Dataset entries
-- Opening Marker --
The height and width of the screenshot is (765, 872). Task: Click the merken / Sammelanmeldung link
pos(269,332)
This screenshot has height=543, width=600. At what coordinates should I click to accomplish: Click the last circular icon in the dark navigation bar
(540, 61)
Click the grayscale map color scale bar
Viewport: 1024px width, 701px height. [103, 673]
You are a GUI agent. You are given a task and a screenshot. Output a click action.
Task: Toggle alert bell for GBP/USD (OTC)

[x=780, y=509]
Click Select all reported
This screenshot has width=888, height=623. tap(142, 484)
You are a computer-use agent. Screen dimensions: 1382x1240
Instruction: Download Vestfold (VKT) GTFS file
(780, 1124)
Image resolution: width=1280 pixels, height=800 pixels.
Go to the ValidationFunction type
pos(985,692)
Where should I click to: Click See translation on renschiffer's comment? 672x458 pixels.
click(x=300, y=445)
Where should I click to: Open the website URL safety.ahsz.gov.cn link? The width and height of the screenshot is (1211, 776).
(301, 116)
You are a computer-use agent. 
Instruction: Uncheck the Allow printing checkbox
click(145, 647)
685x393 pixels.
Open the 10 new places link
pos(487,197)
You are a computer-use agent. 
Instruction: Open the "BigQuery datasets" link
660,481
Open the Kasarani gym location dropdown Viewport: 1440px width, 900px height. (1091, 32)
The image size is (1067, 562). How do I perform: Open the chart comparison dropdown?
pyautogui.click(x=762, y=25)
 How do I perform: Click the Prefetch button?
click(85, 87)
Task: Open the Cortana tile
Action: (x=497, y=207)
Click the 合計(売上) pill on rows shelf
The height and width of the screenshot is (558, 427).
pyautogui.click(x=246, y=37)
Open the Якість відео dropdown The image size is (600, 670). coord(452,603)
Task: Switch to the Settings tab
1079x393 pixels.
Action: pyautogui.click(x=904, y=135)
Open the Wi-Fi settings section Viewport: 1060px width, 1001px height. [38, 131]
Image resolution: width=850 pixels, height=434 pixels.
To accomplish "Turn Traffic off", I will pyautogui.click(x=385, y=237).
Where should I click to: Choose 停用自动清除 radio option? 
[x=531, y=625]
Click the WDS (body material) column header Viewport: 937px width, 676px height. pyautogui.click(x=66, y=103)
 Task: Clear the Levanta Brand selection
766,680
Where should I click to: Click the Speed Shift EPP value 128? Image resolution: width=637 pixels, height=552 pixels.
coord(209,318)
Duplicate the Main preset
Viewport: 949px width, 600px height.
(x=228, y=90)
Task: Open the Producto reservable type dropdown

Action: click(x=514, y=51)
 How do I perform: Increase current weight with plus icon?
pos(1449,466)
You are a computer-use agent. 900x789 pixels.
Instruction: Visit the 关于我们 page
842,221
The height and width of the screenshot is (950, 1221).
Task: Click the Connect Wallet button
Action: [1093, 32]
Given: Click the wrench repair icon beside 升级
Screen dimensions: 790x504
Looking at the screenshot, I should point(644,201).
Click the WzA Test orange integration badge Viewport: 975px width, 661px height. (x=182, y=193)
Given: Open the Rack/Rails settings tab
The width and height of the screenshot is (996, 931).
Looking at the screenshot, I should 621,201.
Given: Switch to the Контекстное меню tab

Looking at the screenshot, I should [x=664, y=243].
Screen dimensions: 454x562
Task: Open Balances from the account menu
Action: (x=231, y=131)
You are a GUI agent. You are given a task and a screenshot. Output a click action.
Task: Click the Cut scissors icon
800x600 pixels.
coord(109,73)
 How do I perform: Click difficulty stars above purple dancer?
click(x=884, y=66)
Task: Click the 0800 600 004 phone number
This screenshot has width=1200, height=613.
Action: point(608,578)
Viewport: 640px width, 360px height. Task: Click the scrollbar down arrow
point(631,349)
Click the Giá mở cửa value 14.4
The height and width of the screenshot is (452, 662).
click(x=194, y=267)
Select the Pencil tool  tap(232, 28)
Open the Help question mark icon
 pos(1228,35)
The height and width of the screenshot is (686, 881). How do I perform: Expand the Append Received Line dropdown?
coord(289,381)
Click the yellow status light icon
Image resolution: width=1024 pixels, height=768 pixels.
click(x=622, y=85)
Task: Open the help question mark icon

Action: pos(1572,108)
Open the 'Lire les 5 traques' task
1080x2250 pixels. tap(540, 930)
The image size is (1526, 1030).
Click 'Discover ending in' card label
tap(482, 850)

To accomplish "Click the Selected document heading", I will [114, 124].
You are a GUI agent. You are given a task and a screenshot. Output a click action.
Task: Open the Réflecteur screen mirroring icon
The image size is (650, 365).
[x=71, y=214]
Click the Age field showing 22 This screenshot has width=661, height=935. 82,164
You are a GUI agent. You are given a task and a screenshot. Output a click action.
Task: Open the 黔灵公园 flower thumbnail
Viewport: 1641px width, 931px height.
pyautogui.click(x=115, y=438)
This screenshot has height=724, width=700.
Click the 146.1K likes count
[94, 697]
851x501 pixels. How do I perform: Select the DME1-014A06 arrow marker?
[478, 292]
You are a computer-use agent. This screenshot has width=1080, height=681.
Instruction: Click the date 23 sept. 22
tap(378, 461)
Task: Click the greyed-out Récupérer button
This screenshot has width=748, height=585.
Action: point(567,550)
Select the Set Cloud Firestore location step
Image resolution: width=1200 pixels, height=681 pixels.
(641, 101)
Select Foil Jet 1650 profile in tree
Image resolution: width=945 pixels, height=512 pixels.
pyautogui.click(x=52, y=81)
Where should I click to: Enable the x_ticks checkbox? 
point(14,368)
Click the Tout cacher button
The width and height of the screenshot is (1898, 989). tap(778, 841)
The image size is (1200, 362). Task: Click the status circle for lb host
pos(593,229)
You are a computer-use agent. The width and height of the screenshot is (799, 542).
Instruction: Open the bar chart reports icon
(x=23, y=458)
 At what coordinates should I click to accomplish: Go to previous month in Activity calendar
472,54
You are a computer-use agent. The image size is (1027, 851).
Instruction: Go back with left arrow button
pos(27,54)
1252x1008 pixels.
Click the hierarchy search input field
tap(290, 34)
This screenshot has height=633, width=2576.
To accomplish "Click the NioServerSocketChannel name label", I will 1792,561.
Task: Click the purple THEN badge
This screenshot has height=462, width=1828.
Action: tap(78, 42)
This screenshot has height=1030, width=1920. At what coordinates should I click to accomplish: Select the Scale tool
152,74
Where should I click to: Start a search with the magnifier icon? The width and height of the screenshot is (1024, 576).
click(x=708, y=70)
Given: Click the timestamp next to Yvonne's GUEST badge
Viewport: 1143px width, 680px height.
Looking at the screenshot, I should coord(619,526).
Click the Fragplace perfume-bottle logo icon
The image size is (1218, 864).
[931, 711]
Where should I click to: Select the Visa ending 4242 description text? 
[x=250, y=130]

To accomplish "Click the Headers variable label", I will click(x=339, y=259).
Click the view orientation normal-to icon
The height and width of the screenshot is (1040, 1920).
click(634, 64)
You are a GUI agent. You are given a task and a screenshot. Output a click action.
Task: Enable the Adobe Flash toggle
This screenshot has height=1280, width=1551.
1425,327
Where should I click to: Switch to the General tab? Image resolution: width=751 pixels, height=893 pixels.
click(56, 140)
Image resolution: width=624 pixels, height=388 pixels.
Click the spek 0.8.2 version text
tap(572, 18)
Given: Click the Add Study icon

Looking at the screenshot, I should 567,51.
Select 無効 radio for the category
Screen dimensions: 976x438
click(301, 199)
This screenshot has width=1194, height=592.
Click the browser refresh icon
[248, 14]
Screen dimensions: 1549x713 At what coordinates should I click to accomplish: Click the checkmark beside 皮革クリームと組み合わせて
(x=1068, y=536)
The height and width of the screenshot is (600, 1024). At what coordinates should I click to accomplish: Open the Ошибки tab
-- Closing Marker --
[Problem to solve] Write each line of the data down again exactly as it reads.

[Exercise result]
The height and width of the screenshot is (765, 872). Task: Click the merken / Sammelanmeldung link
pos(269,332)
This screenshot has height=543, width=600. At what coordinates should I click to accomplish: Click the last circular icon in the dark navigation bar
(540, 61)
Click the grayscale map color scale bar
Viewport: 1024px width, 701px height. [103, 673]
You are a GUI agent. You are given a task and a screenshot. Output a click action.
Task: Toggle alert bell for GBP/USD (OTC)

[x=780, y=509]
Click Select all reported
This screenshot has width=888, height=623. tap(142, 484)
You are a computer-use agent. Screen dimensions: 1382x1240
Instruction: Download Vestfold (VKT) GTFS file
(780, 1124)
Image resolution: width=1280 pixels, height=800 pixels.
Go to the ValidationFunction type
pos(985,692)
Where should I click to: Click See translation on renschiffer's comment? 672x458 pixels.
click(x=300, y=445)
Where should I click to: Open the website URL safety.ahsz.gov.cn link? The width and height of the screenshot is (1211, 776).
(301, 116)
You are a computer-use agent. 
Instruction: Uncheck the Allow printing checkbox
click(145, 647)
685x393 pixels.
Open the 10 new places link
pos(487,197)
You are a computer-use agent. 
Instruction: Open the "BigQuery datasets" link
660,481
Open the Kasarani gym location dropdown Viewport: 1440px width, 900px height. (1091, 32)
The image size is (1067, 562). How do I perform: Open the chart comparison dropdown?
pyautogui.click(x=762, y=25)
 How do I perform: Click the Prefetch button?
click(85, 87)
Task: Open the Cortana tile
Action: (x=497, y=207)
Click the 合計(売上) pill on rows shelf
The height and width of the screenshot is (558, 427).
pyautogui.click(x=246, y=37)
Open the Якість відео dropdown The image size is (600, 670). coord(452,603)
Task: Switch to the Settings tab
1079x393 pixels.
Action: pyautogui.click(x=904, y=135)
Open the Wi-Fi settings section Viewport: 1060px width, 1001px height. [38, 131]
Image resolution: width=850 pixels, height=434 pixels.
To accomplish "Turn Traffic off", I will pyautogui.click(x=385, y=237).
Where should I click to: Choose 停用自动清除 radio option? 
[x=531, y=625]
Click the WDS (body material) column header Viewport: 937px width, 676px height. pyautogui.click(x=66, y=103)
 Task: Clear the Levanta Brand selection
766,680
Where should I click to: Click the Speed Shift EPP value 128? Image resolution: width=637 pixels, height=552 pixels.
coord(209,318)
Duplicate the Main preset
Viewport: 949px width, 600px height.
(x=228, y=90)
Task: Open the Producto reservable type dropdown

Action: click(x=514, y=51)
 How do I perform: Increase current weight with plus icon?
pos(1449,466)
You are a computer-use agent. 900x789 pixels.
Instruction: Visit the 关于我们 page
842,221
The height and width of the screenshot is (950, 1221).
Task: Click the Connect Wallet button
Action: [1093, 32]
Given: Click the wrench repair icon beside 升级
Screen dimensions: 790x504
Looking at the screenshot, I should point(644,201).
Click the WzA Test orange integration badge Viewport: 975px width, 661px height. (x=182, y=193)
Given: Open the Rack/Rails settings tab
The width and height of the screenshot is (996, 931).
Looking at the screenshot, I should 621,201.
Given: Switch to the Контекстное меню tab

Looking at the screenshot, I should [x=664, y=243].
Screen dimensions: 454x562
Task: Open Balances from the account menu
Action: (x=231, y=131)
You are a GUI agent. You are given a task and a screenshot. Output a click action.
Task: Click the Cut scissors icon
800x600 pixels.
coord(109,73)
 How do I perform: Click difficulty stars above purple dancer?
click(x=884, y=66)
Task: Click the 0800 600 004 phone number
This screenshot has width=1200, height=613.
Action: point(608,578)
Viewport: 640px width, 360px height. Task: Click the scrollbar down arrow
point(631,349)
Click the Giá mở cửa value 14.4
The height and width of the screenshot is (452, 662).
click(x=194, y=267)
Select the Pencil tool  tap(232, 28)
Open the Help question mark icon
 pos(1228,35)
The height and width of the screenshot is (686, 881). How do I perform: Expand the Append Received Line dropdown?
coord(289,381)
Click the yellow status light icon
Image resolution: width=1024 pixels, height=768 pixels.
click(x=622, y=85)
Task: Open the help question mark icon

Action: pos(1572,108)
Open the 'Lire les 5 traques' task
1080x2250 pixels. tap(540, 930)
The image size is (1526, 1030).
Click 'Discover ending in' card label
tap(482, 850)

To accomplish "Click the Selected document heading", I will [114, 124].
You are a GUI agent. You are given a task and a screenshot. Output a click action.
Task: Open the Réflecteur screen mirroring icon
The image size is (650, 365).
[x=71, y=214]
Click the Age field showing 22 This screenshot has width=661, height=935. 82,164
You are a GUI agent. You are given a task and a screenshot. Output a click action.
Task: Open the 黔灵公园 flower thumbnail
Viewport: 1641px width, 931px height.
pyautogui.click(x=115, y=438)
This screenshot has height=724, width=700.
Click the 146.1K likes count
[94, 697]
851x501 pixels. How do I perform: Select the DME1-014A06 arrow marker?
[478, 292]
You are a computer-use agent. This screenshot has width=1080, height=681.
Instruction: Click the date 23 sept. 22
tap(378, 461)
Task: Click the greyed-out Récupérer button
This screenshot has width=748, height=585.
Action: point(567,550)
Select the Set Cloud Firestore location step
Image resolution: width=1200 pixels, height=681 pixels.
(641, 101)
Select Foil Jet 1650 profile in tree
Image resolution: width=945 pixels, height=512 pixels.
pyautogui.click(x=52, y=81)
Where should I click to: Enable the x_ticks checkbox? 
point(14,368)
Click the Tout cacher button
The width and height of the screenshot is (1898, 989). tap(778, 841)
The image size is (1200, 362). Task: Click the status circle for lb host
pos(593,229)
You are a computer-use agent. The width and height of the screenshot is (799, 542).
Instruction: Open the bar chart reports icon
(x=23, y=458)
 At what coordinates should I click to accomplish: Go to previous month in Activity calendar
472,54
You are a computer-use agent. The image size is (1027, 851).
Instruction: Go back with left arrow button
pos(27,54)
1252x1008 pixels.
Click the hierarchy search input field
tap(290, 34)
This screenshot has height=633, width=2576.
To accomplish "Click the NioServerSocketChannel name label", I will 1792,561.
Task: Click the purple THEN badge
This screenshot has height=462, width=1828.
Action: tap(78, 42)
This screenshot has height=1030, width=1920. At what coordinates should I click to accomplish: Select the Scale tool
152,74
Where should I click to: Start a search with the magnifier icon? The width and height of the screenshot is (1024, 576).
click(x=708, y=70)
Given: Click the timestamp next to Yvonne's GUEST badge
Viewport: 1143px width, 680px height.
Looking at the screenshot, I should coord(619,526).
Click the Fragplace perfume-bottle logo icon
The image size is (1218, 864).
[931, 711]
Where should I click to: Select the Visa ending 4242 description text? 
[x=250, y=130]

To accomplish "Click the Headers variable label", I will click(x=339, y=259).
Click the view orientation normal-to icon
The height and width of the screenshot is (1040, 1920).
click(634, 64)
You are a GUI agent. You are given a task and a screenshot. Output a click action.
Task: Enable the Adobe Flash toggle
This screenshot has height=1280, width=1551.
1425,327
Where should I click to: Switch to the General tab? Image resolution: width=751 pixels, height=893 pixels.
click(56, 140)
Image resolution: width=624 pixels, height=388 pixels.
Click the spek 0.8.2 version text
tap(572, 18)
Given: Click the Add Study icon

Looking at the screenshot, I should 567,51.
Select 無効 radio for the category
Screen dimensions: 976x438
click(301, 199)
This screenshot has width=1194, height=592.
Click the browser refresh icon
[248, 14]
Screen dimensions: 1549x713 At what coordinates should I click to accomplish: Click the checkmark beside 皮革クリームと組み合わせて
(x=1068, y=536)
The height and width of the screenshot is (600, 1024). At what coordinates should I click to accomplish: Open the Ошибки tab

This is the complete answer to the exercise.